On Saturday, April 12, 2014 2:57:39 PM UTC+1, [email protected] wrote:
>
>
> On Thursday, April 10, 2014 2:24:04 AM UTC+1, Brent wrote:
>>
>>  On 4/9/2014 5:50 PM, LizR wrote:
>>  
>>  On 9 April 2014 13:14, chris peck <[email protected]> wrote:
>>
>>>  *>> If in some general discussion of climate change someone says (as a 
>>> convenient shorthand) that "97% of climate scientists agree that AGW is a 
>>> fact", what is the logical fallacy they are committing? I'd like to know so 
>>> I can avoid it in future myself.*
>>>
>>>  if you are just pointing out that a consensus exists and nothing more 
>>> then it isn't a fallacy.
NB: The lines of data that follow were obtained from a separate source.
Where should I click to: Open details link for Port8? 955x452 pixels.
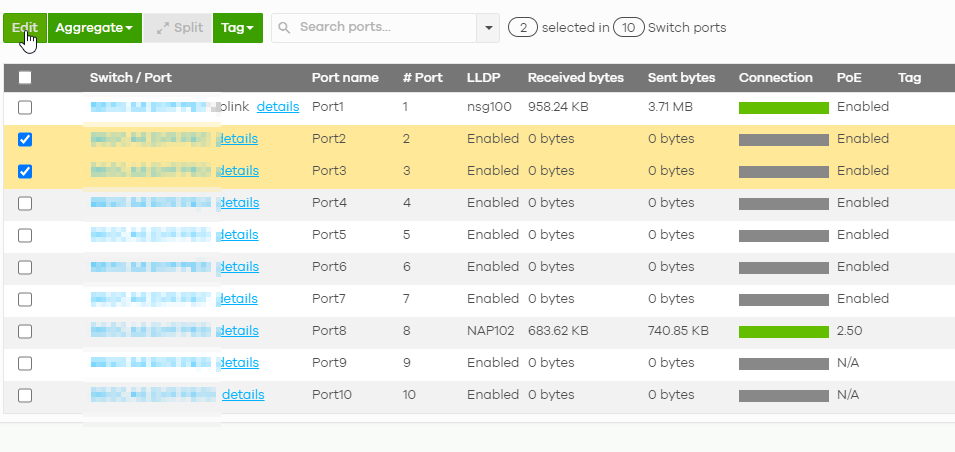(x=238, y=331)
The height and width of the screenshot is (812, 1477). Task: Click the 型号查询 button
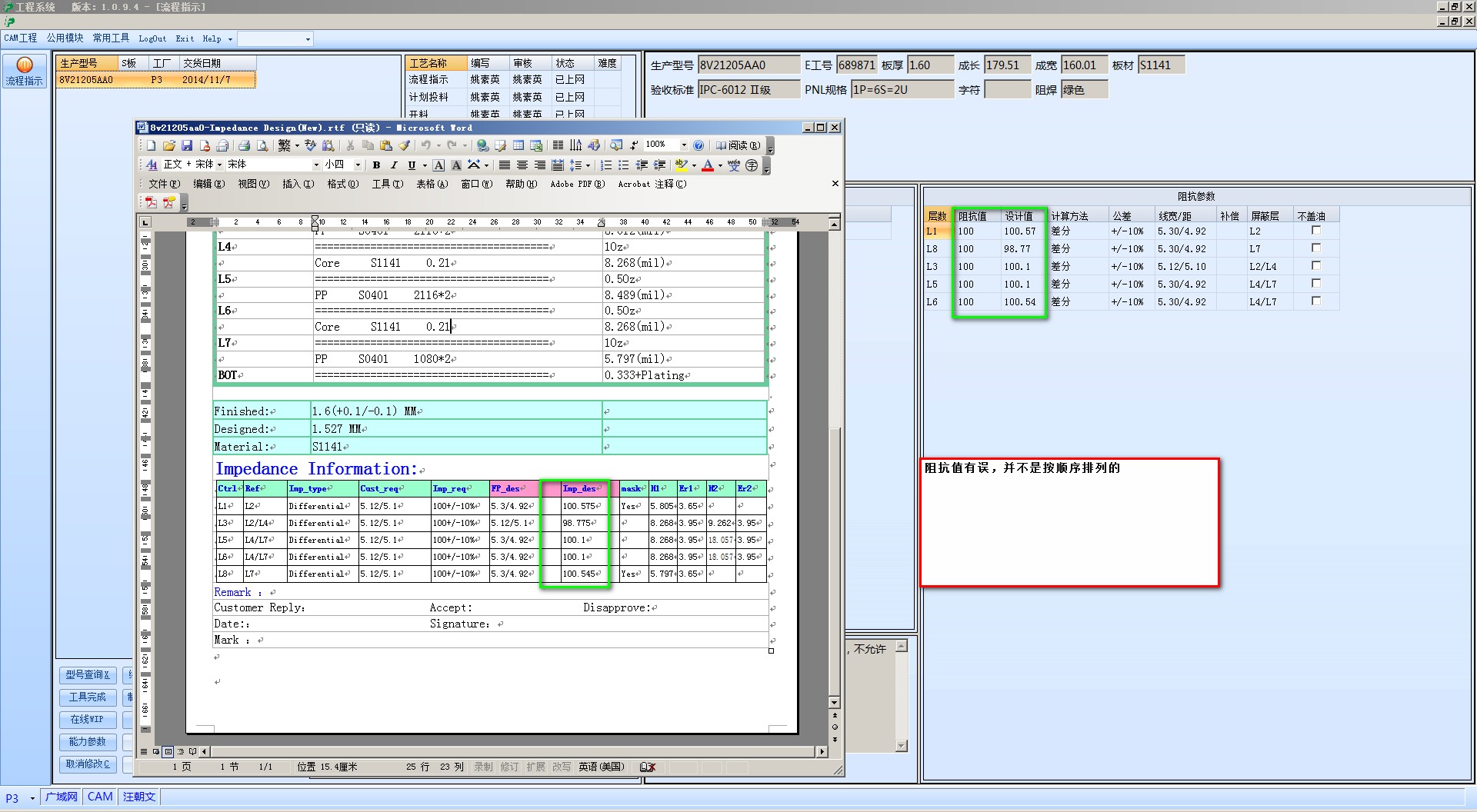click(88, 675)
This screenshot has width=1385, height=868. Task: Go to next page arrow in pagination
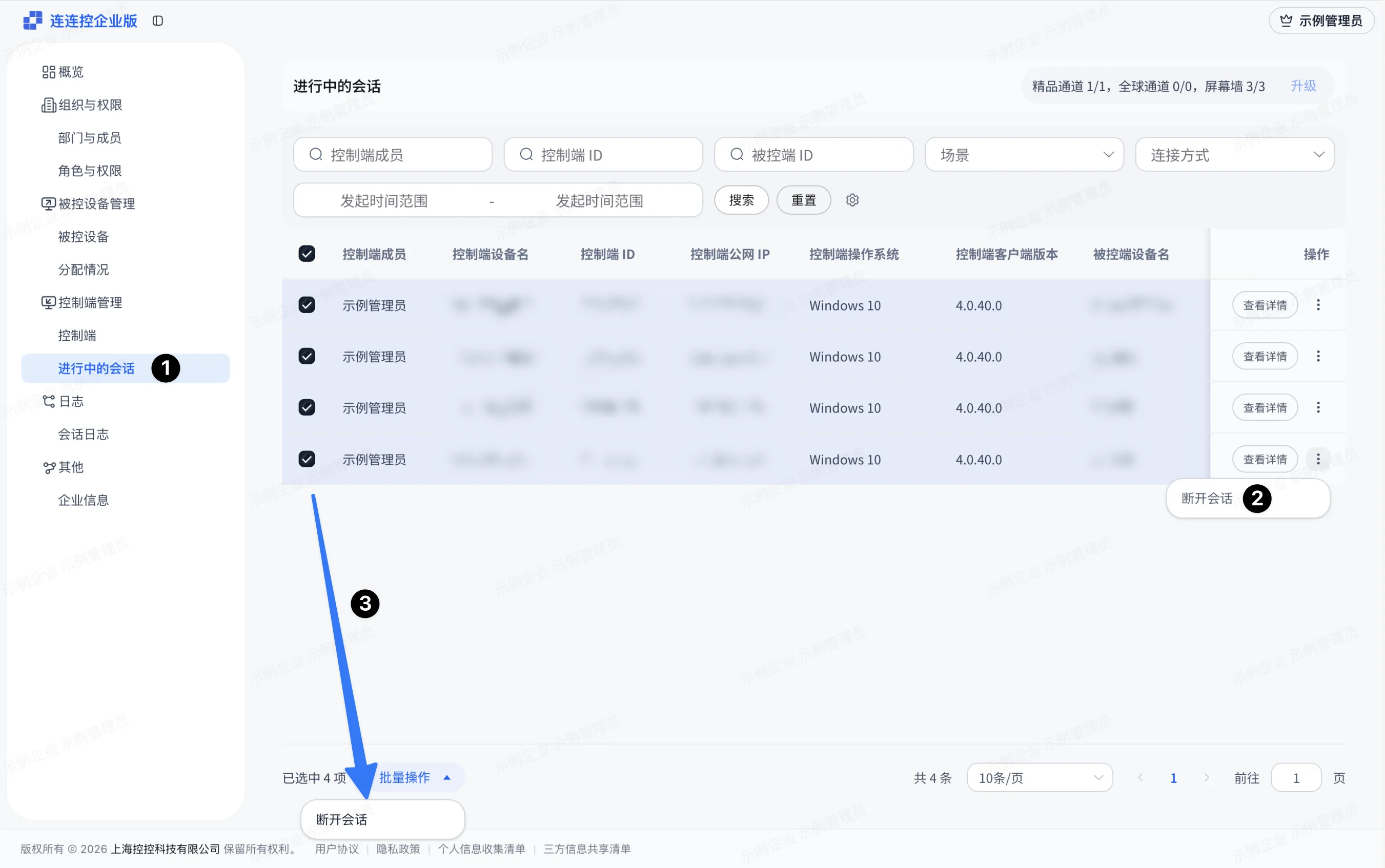coord(1207,777)
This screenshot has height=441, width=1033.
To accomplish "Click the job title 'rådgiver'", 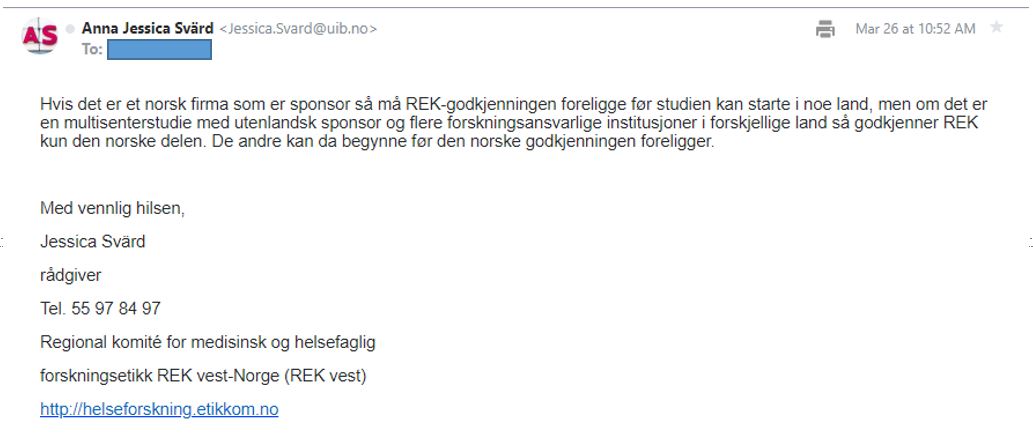I will (71, 276).
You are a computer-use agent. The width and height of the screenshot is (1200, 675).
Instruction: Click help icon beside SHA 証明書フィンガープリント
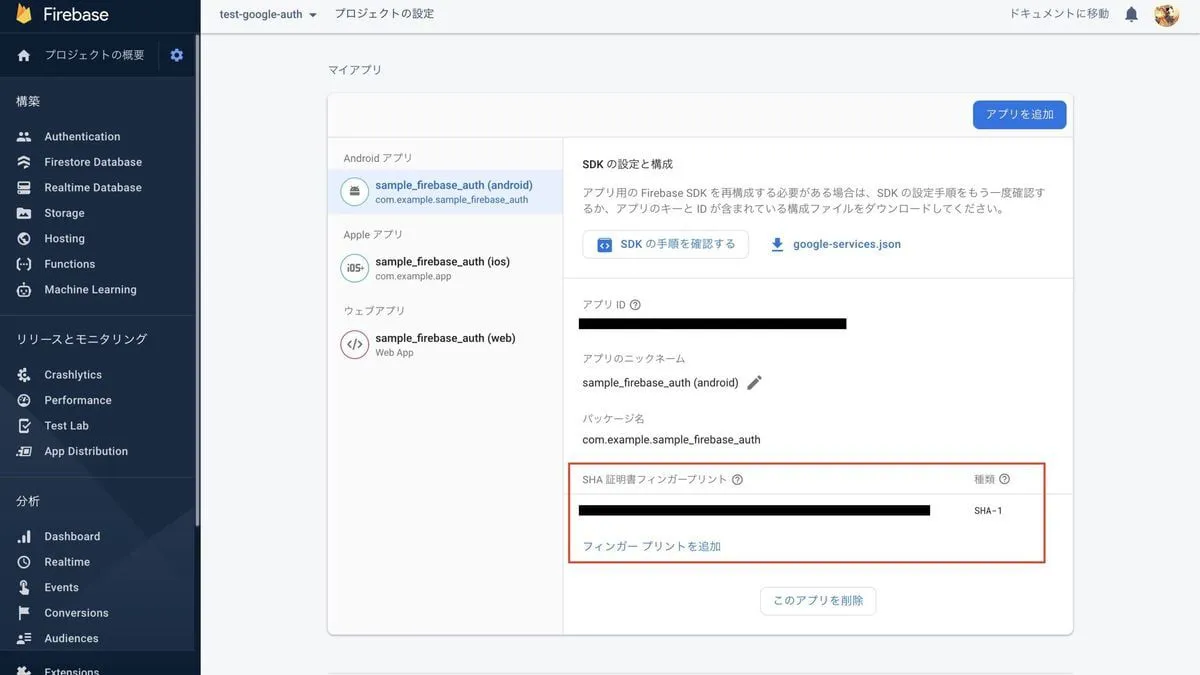pos(737,480)
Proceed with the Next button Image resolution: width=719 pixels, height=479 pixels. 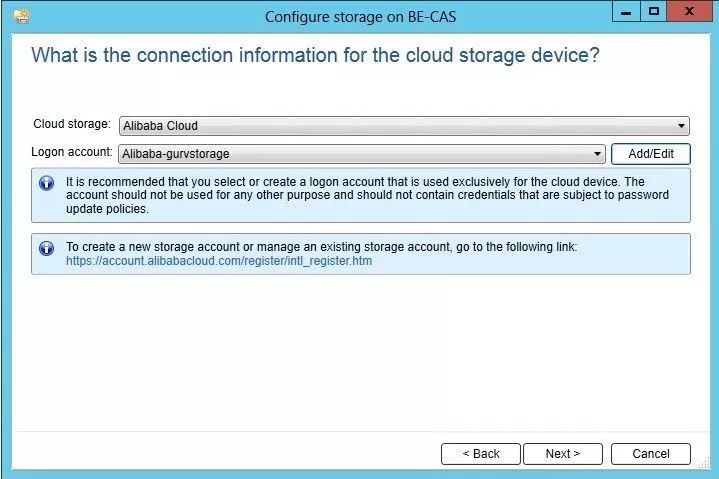click(563, 453)

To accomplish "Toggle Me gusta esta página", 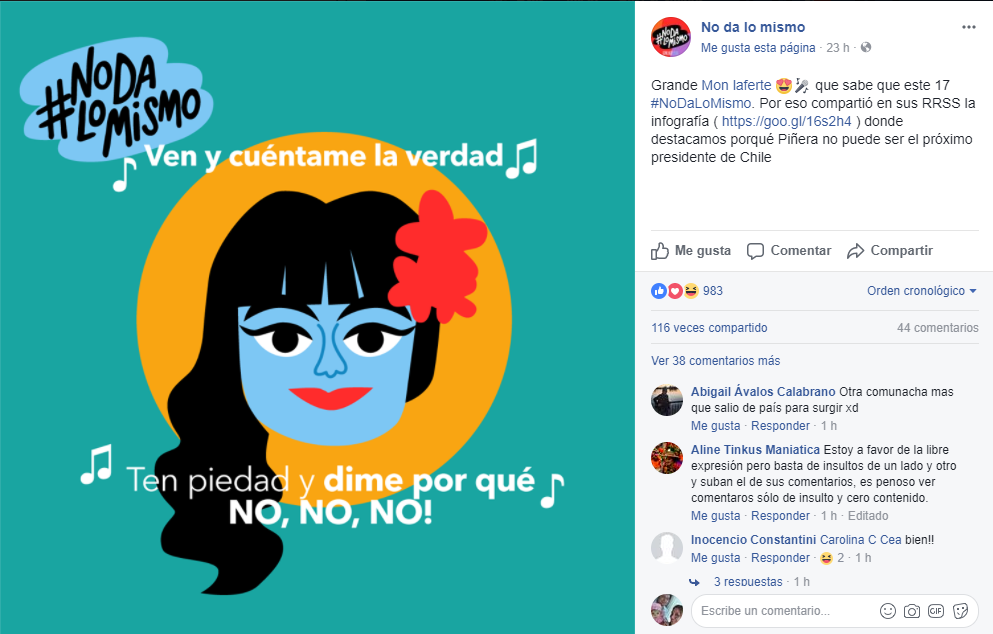I will coord(758,48).
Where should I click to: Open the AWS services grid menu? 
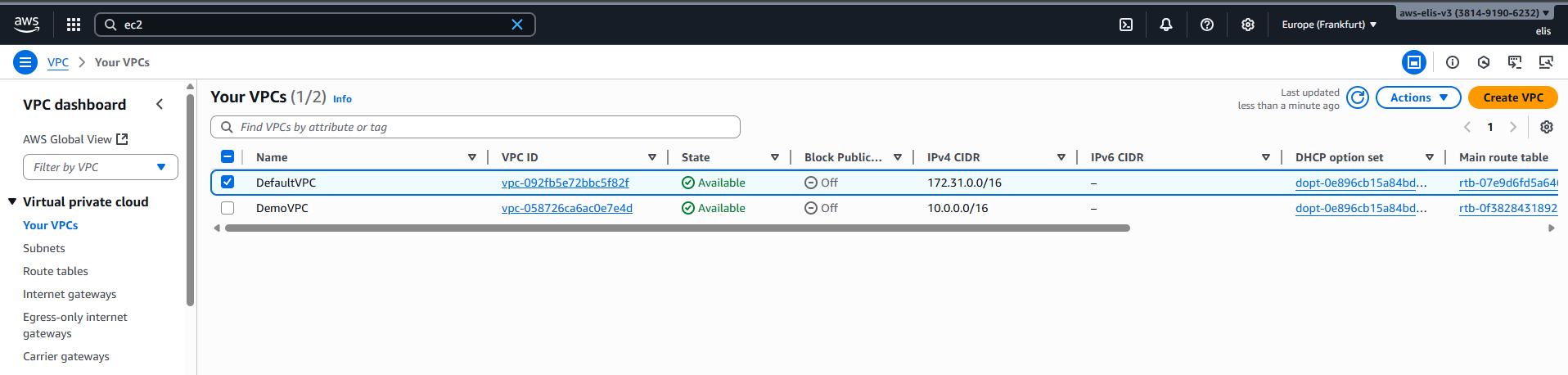pyautogui.click(x=74, y=25)
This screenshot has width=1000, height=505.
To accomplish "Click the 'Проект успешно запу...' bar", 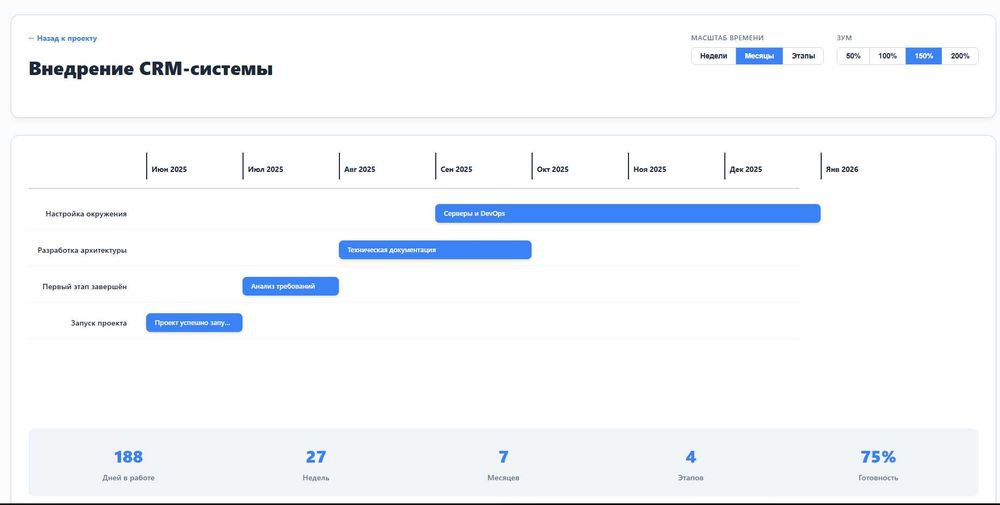I will click(194, 323).
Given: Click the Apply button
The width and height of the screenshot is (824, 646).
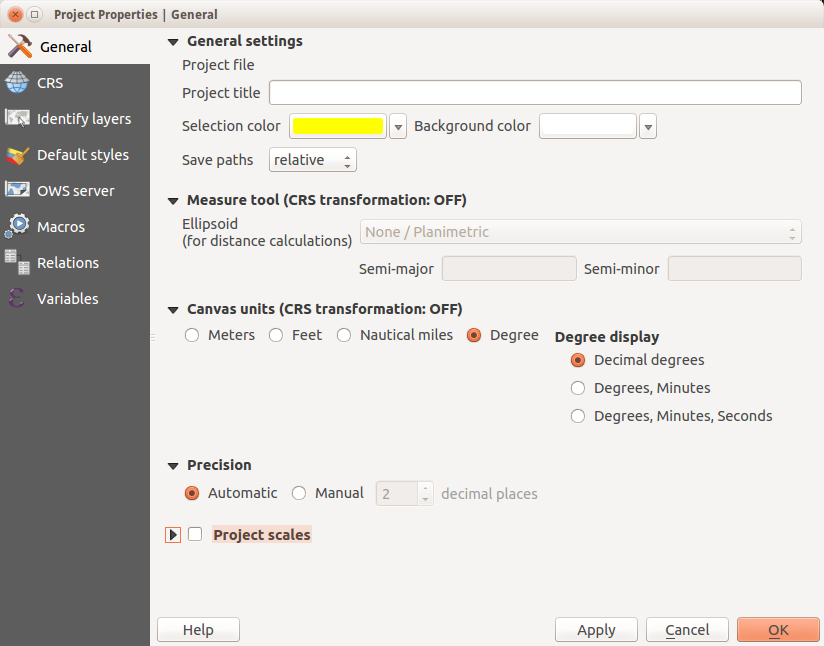Looking at the screenshot, I should click(596, 630).
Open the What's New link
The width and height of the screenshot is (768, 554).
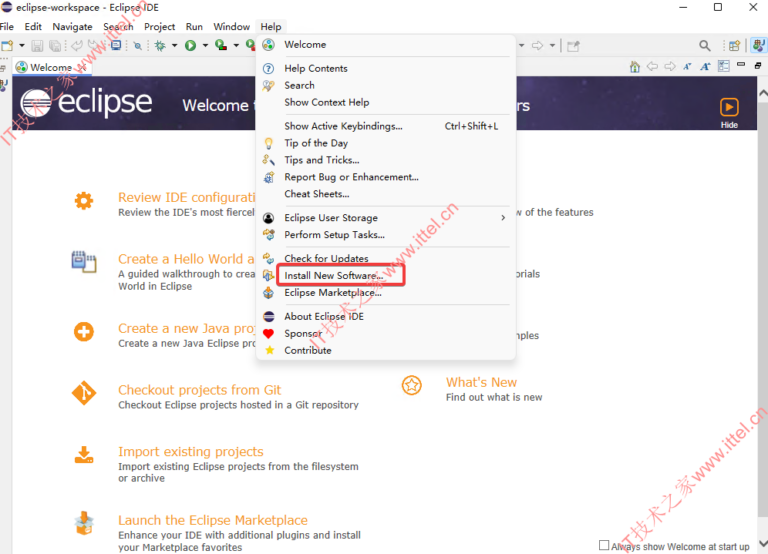(x=481, y=382)
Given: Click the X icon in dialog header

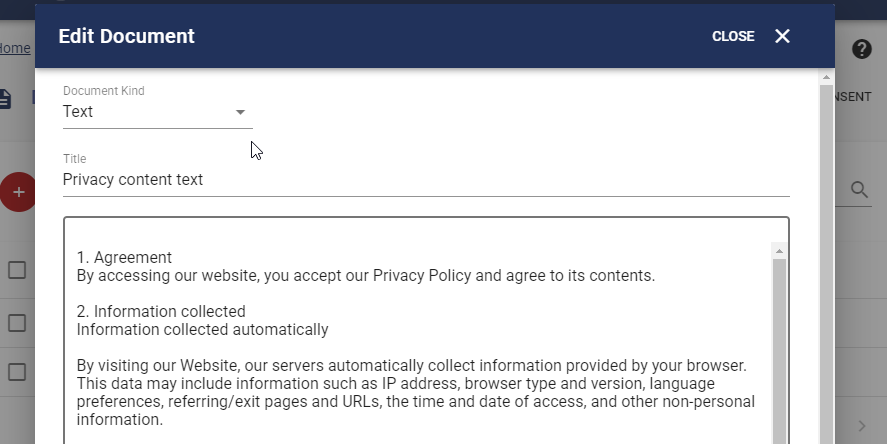Looking at the screenshot, I should click(x=782, y=36).
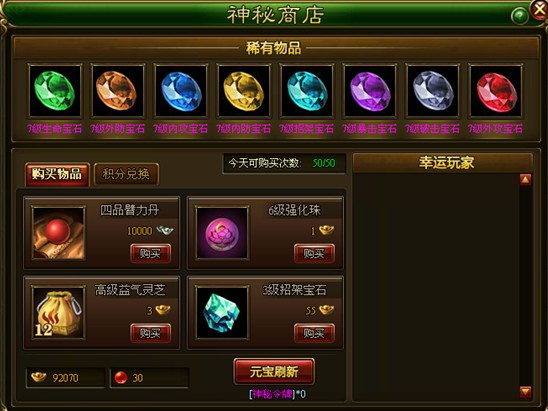Buy the 四品臂力丹 item
Viewport: 548px width, 411px height.
click(x=151, y=253)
This consensus exists.
>>>
>>> If on the other hand you are pointing out that the consensus exists for 
>>> some other end, ie as a means of convincing people of the truth of any 
>>> statement other than '97% of scientist think climate change is occurring', 
>>> then it is a fallacy. Things are not true because people believe them right?
>>>  
>>   
>> If scientists are more likely to believe something that is true in their 
>> field than to believe the contrary (which is false), then it is a simple 
>> application of Bayesian inference to show that scientists believing X is 
>> evidence for X.  It doesn't mean that their belief *causes* X any more that 
>> OJ's bloody glove causes him to murder Nichol.  But to hold that "97% of 
>> climate scientists believe burning fossil fuel is causing global warming." 
>> is *not* evidence for the truth of that statement requires that you also 
>> believe scientists are more likely to believe what is false than its 
>> contrary.
>>
>> Bren
>>
>  
> I agree and see no good in the denial camp. But it doesn't look like good 
> science, or even good ethics, publishing one-sided, cherry picked character 
> assassination about conspiracy theories. Firstly, there's no reason to 
> think the people actually responsible for the strategy harbour conspiracy 
> theories. The directors of tobacco companies and their strategic PR shills 
> had all long since quit smoking. 
>  
> A large component of the political spectrum do feel alienated from science 
> and that does leave them - and so as find with climate Science - vulnerable 
> in a way it once was not. And there is a reason for that, that the 
> institutions of science show no willingness to reflect on at all. For up to 
> 50 or 60 years, academic institutions, usually in the form of academics 
> with too much say over who gets posts, have blatently followed corruption 
> recruitment practiced, packing people in that reflect ONE part of the 
> political and economic, social and ideological spectrum. Broadly, 
> conservatives have been pushed and kept out. 
>  
> Chickens come home to roost. Look in the mirror time. 
>
 
I'm trying to improve my typo problem. So that sentence above should have 
read  
o 
"A large component of the political spectrum do feel alienated from science 
and that does leave them - and so as we now find with AGW - Science itself, 
vulnerable in a way it once was not. Vulnerable to this kind of 
manipulation, from admittedly even fouler sources. 
 
What would be a good piece of science would be to find out (a) what the 
impact this internal corrupt practice within science of effectively making 
political views a criteria for gettingices o ahead. and (a) about the 
practices deployed to distort the public view. How many people that are 
found first by the sophisticated denial approach, ever change their mind? 
And vice verca?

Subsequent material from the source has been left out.